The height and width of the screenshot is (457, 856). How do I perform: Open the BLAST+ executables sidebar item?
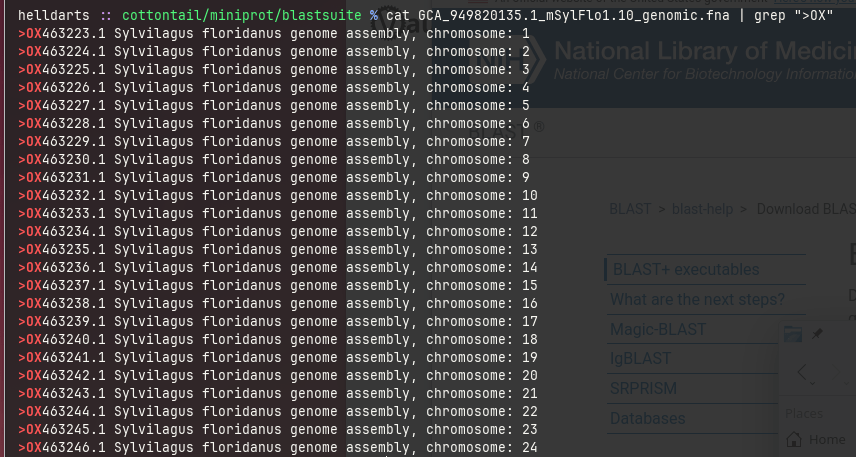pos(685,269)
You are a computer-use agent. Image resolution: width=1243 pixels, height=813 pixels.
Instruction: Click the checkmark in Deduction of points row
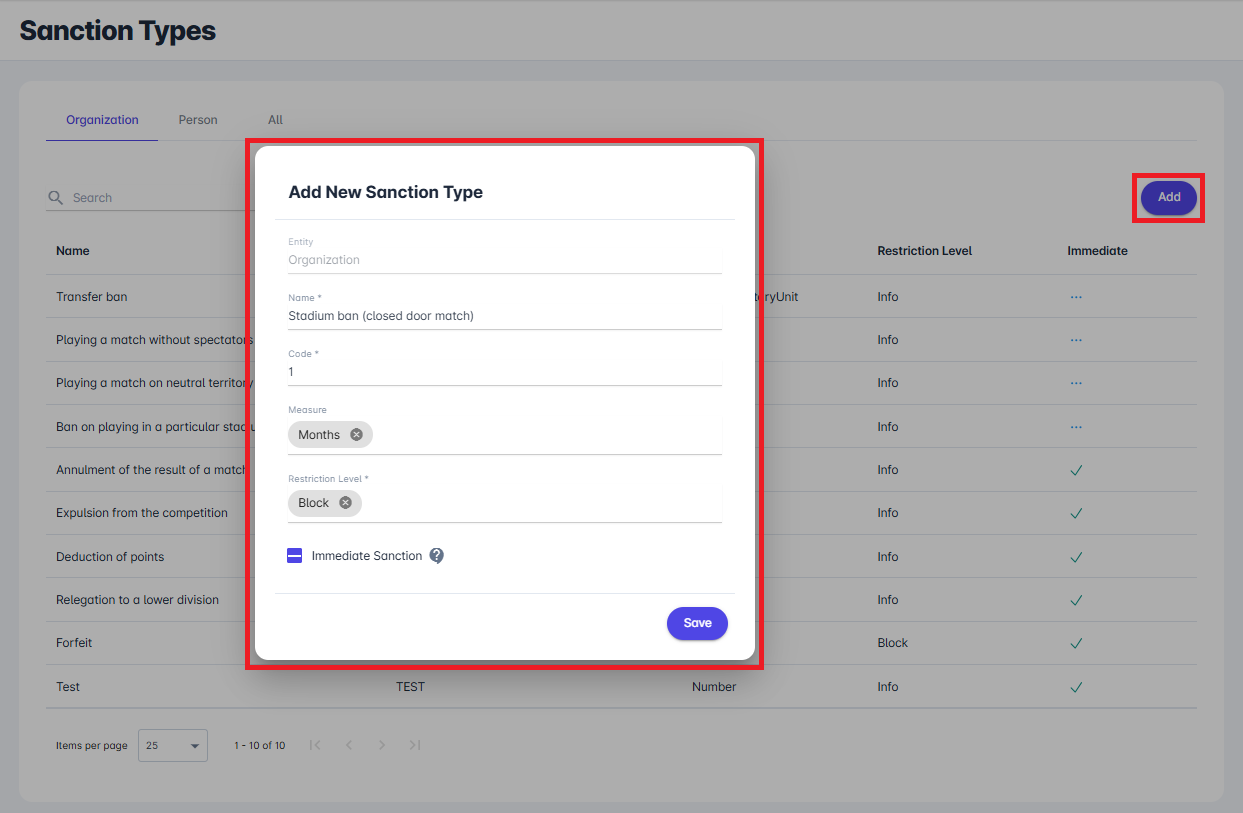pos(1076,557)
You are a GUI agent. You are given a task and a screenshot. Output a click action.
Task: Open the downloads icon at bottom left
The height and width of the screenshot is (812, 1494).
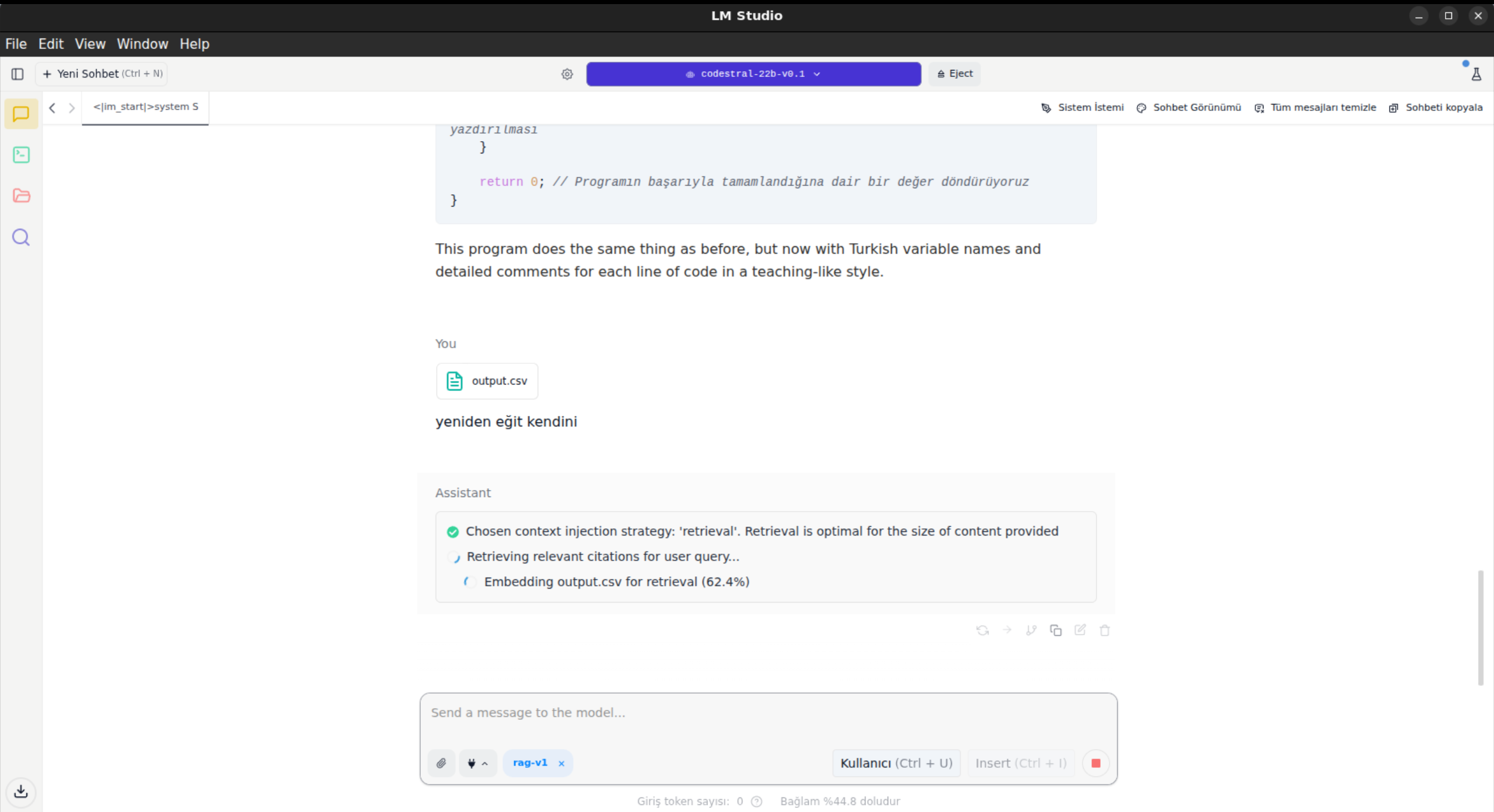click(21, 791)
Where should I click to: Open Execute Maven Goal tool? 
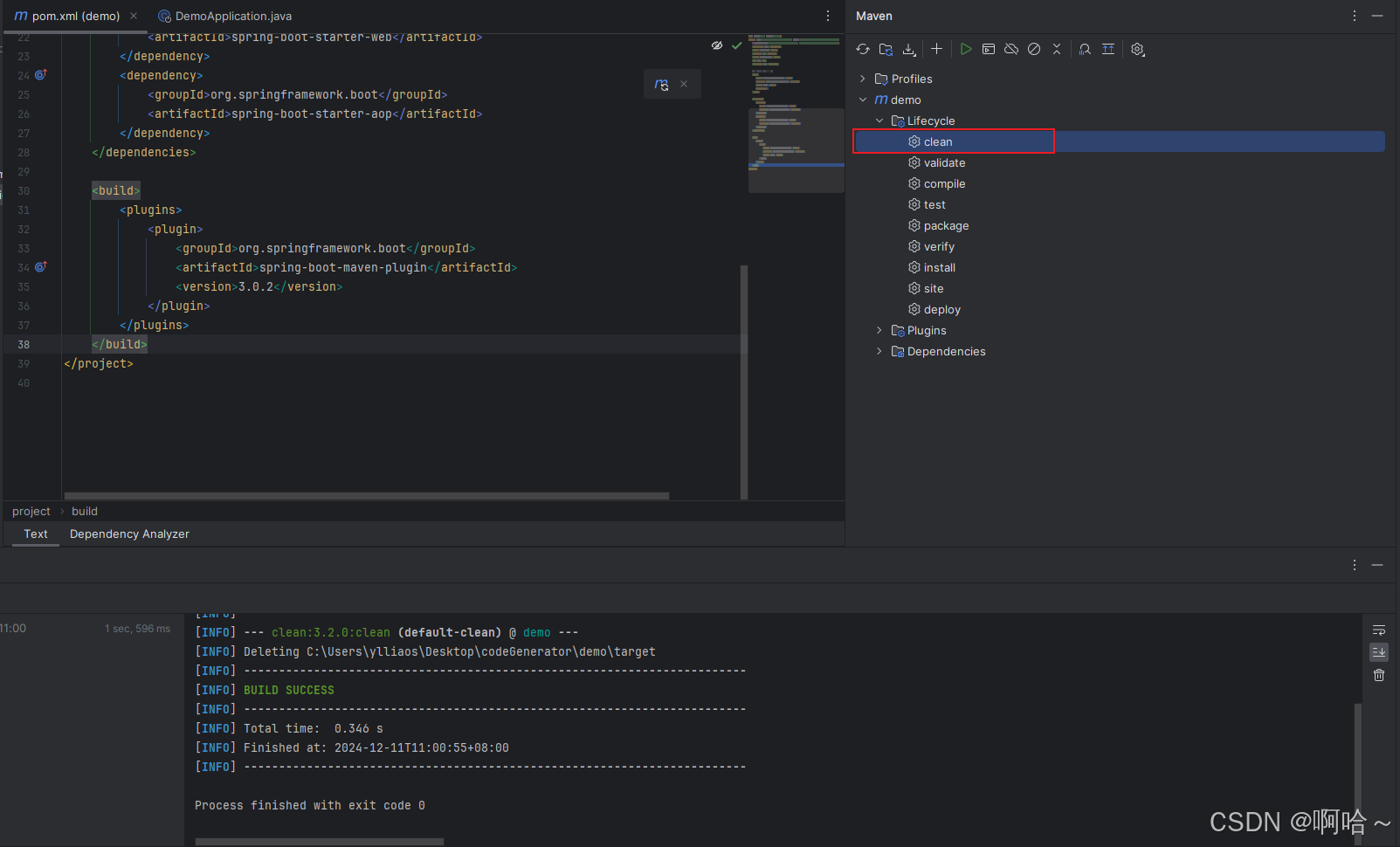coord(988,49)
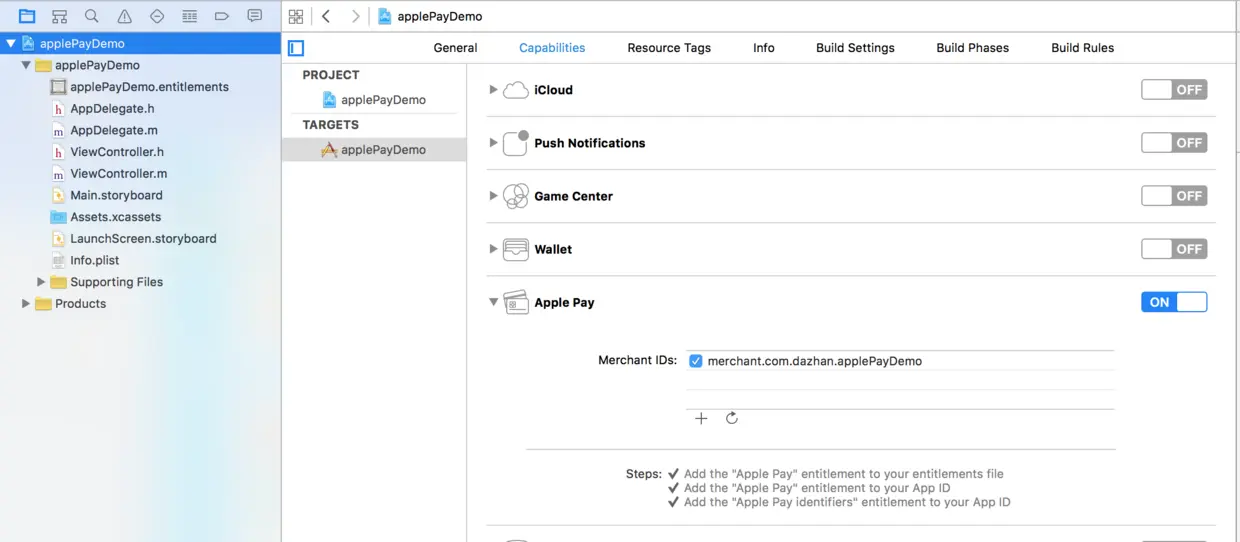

What the task requires -> Rewrite the lines from the one with "You are a GUI" through the end of the records, changing "screenshot" to "screen capture" and leaving everything else as it is. Leave the pictures out of your answer.

The output ->
You are a GUI agent. You are given a task and a screen capture. Output a click action.
Task: Open the downloads icon at bottom left
The height and width of the screen capture is (812, 1494).
click(21, 791)
Where should I click to: Open Execute Maven Goal tool? 
coord(988,49)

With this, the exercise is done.